Data extracted from a collection
========================
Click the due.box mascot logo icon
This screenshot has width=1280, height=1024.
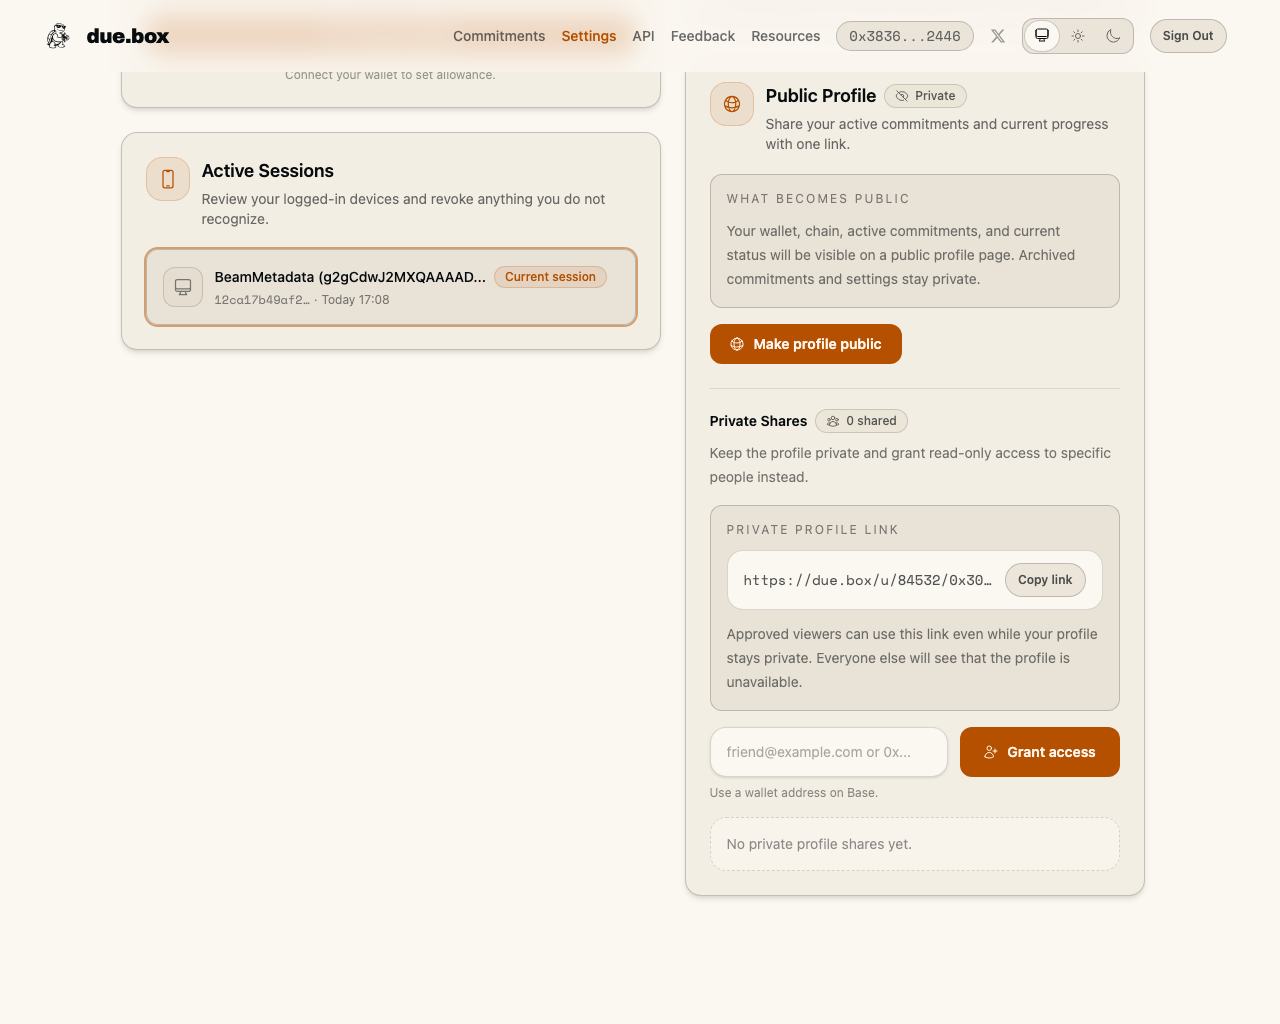point(58,36)
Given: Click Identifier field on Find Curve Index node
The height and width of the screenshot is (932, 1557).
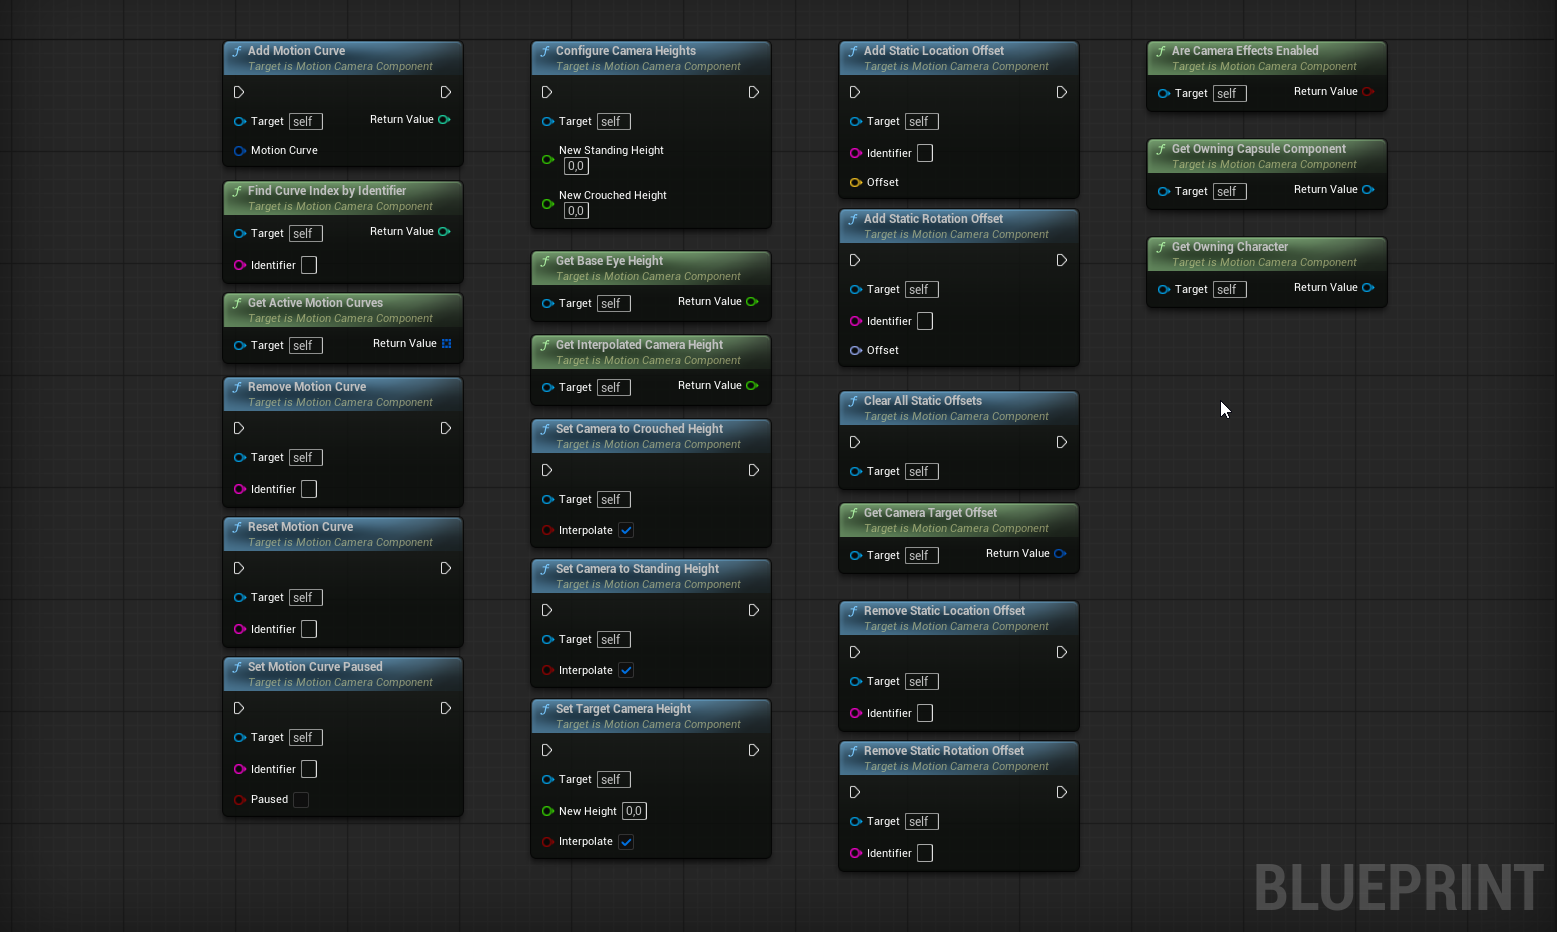Looking at the screenshot, I should click(x=309, y=265).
========================
▶ EXERCISE
Would you restate word for word only the lines from the line with "This screenshot has width=1280, height=1024." to the last line above, with the pictures left out?

▶ ANSWER SECTION
This screenshot has width=1280, height=1024.
point(58,36)
Given: Click Identifier field on Find Curve Index node
The height and width of the screenshot is (932, 1557).
Looking at the screenshot, I should click(x=309, y=265).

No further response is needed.